Der 29-Jährige, der nun im Zentrum der Ermittlungen steht und bereits in Untersuchungshaft sitzt, bestreitet vor Gericht, die Frau umgebracht zu haben: "Zu dem Tatvorwurf kann ich nichts sagen, das war ich nicht, da habe ich nichts mit zu tun". Allerdings hatte ein Gutachten nachgewiesen, dass sich seine DNA unter den Fingernägeln der getöteten Prostituierten fand. Eine Funkzellenauswertung ergab außerdem, dass sich sein Handy zur Tatzeit am Tatort befand.

Staatsanwalt und Richter entschuldigen sich persönlich

Derweil kritisierte der Verteidiger des bisherigen Angeklagten die Arbeit der Polizei scharf. Er warf den Ermittlern absurdes Verhalten, Fehlinterpretationen und Verschleierung vor. Man habe immer zu Lasten seines Mandanten argumentiert.

Infolge der neuen Zeugenaussage hatte das Gericht den Haftbefehl gegen seinen Mandanten im Juni wieder aufgehoben und den Ingenieur auf freien Fuß gesetzt. Am Ende des Prozesses plädierte dann sogar die Staatsanwaltschaft auf Freispruch. Der Erste Staatsanwalt Wolfgang Scholz entschuldigte sich am Montag persönlich bei dem Angeklagten. "Es hat ein völlig Unschuldiger auf der Anklagebank gesessen".

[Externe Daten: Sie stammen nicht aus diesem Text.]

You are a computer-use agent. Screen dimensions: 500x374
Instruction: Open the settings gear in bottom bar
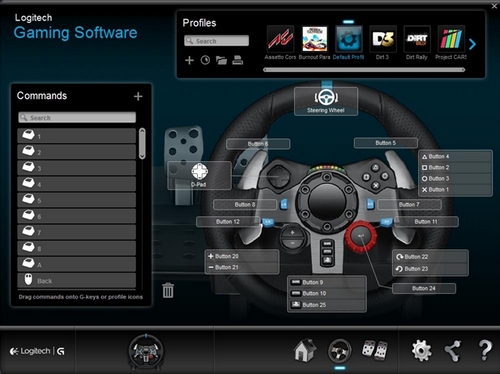pos(422,351)
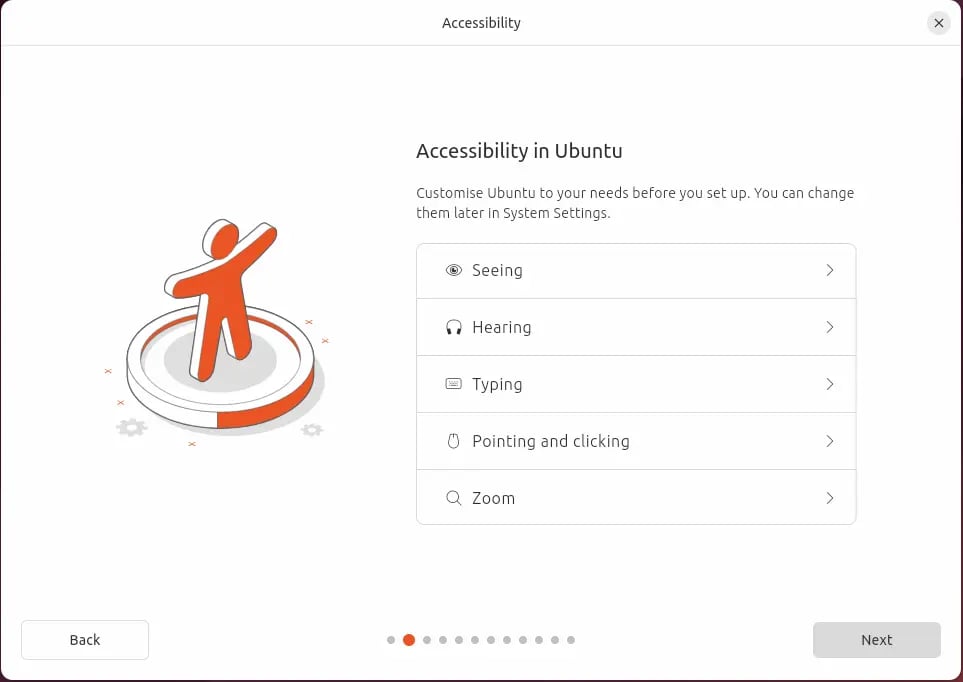963x682 pixels.
Task: Expand the Typing row chevron
Action: [830, 384]
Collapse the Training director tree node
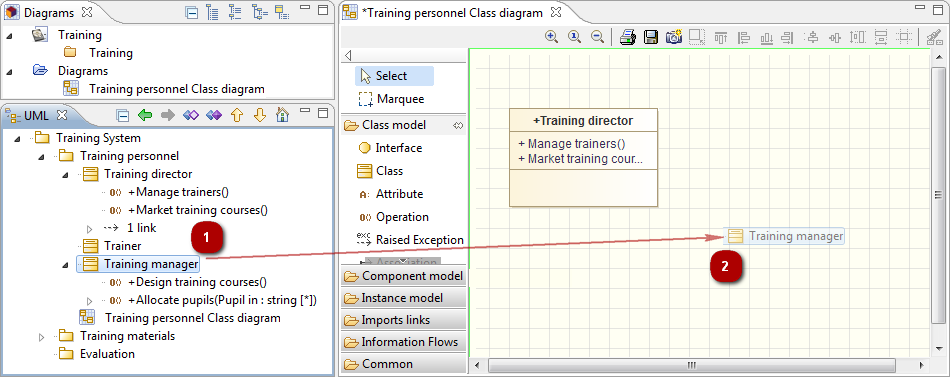 point(66,175)
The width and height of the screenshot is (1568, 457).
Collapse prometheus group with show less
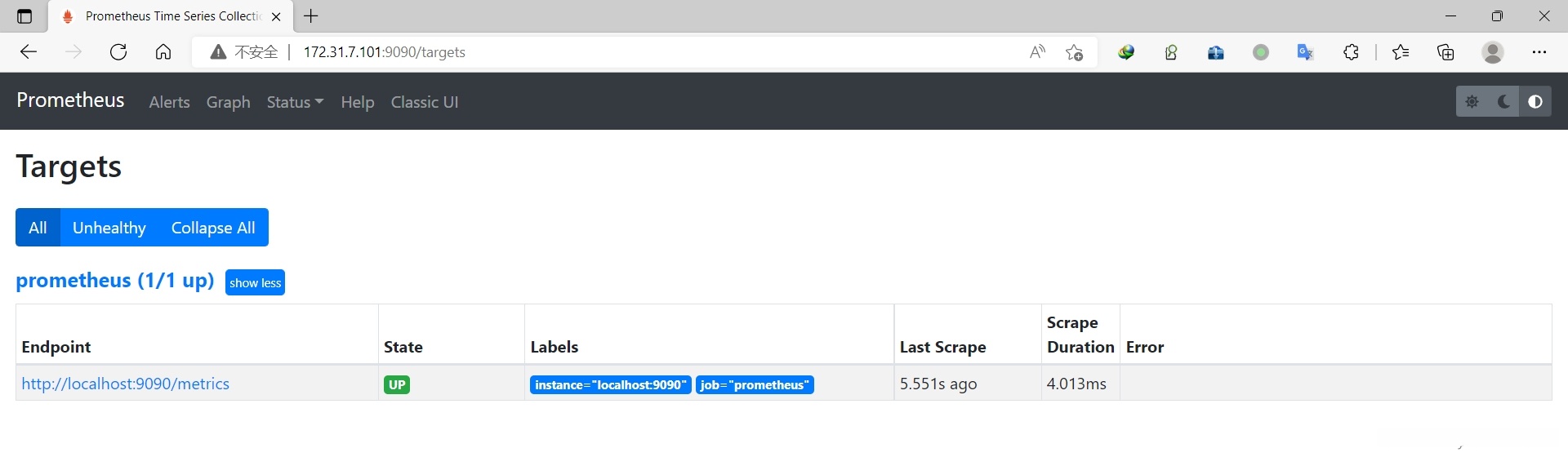(255, 282)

Für den durchlebten Alptraum steht dem Ingenieur eine Entschädigung zu. Zum einen werde der entstandene Vermögensschaden ermittelt, etwa weil der Mann seinem Beruf nicht nachgehen konnte, sagte ein Gerichtssprecher. Laut Strafrechtsentschädigungsgesetz gibt es außerdem eine Entschädigung für jeden zu Unrecht hinter Gittern verbrachten Tag. Sie beträgt 25 Euro. Bei knapp 180 Tagen in Haft, sind das etwa 4500 Euro. Gegen den 29 Jahre alten neuen Beschuldigten wird es einen zweiten Prozess geben.

In seiner Urteilsbegründung gestand auch der Vorsitzende Richter Peter Peschka ein, dass dem Angeklagten Unrecht widerfahren sei. "Das ist in der Tat sehr tragisch." Ob der Angeklagte die Entschuldigung annimmt? Als er sich kurz vor der Urteilsverkündung äußerte, klang er ernüchtert: "Ich bin traurig, dass man mit der Wahrheit so umgeht".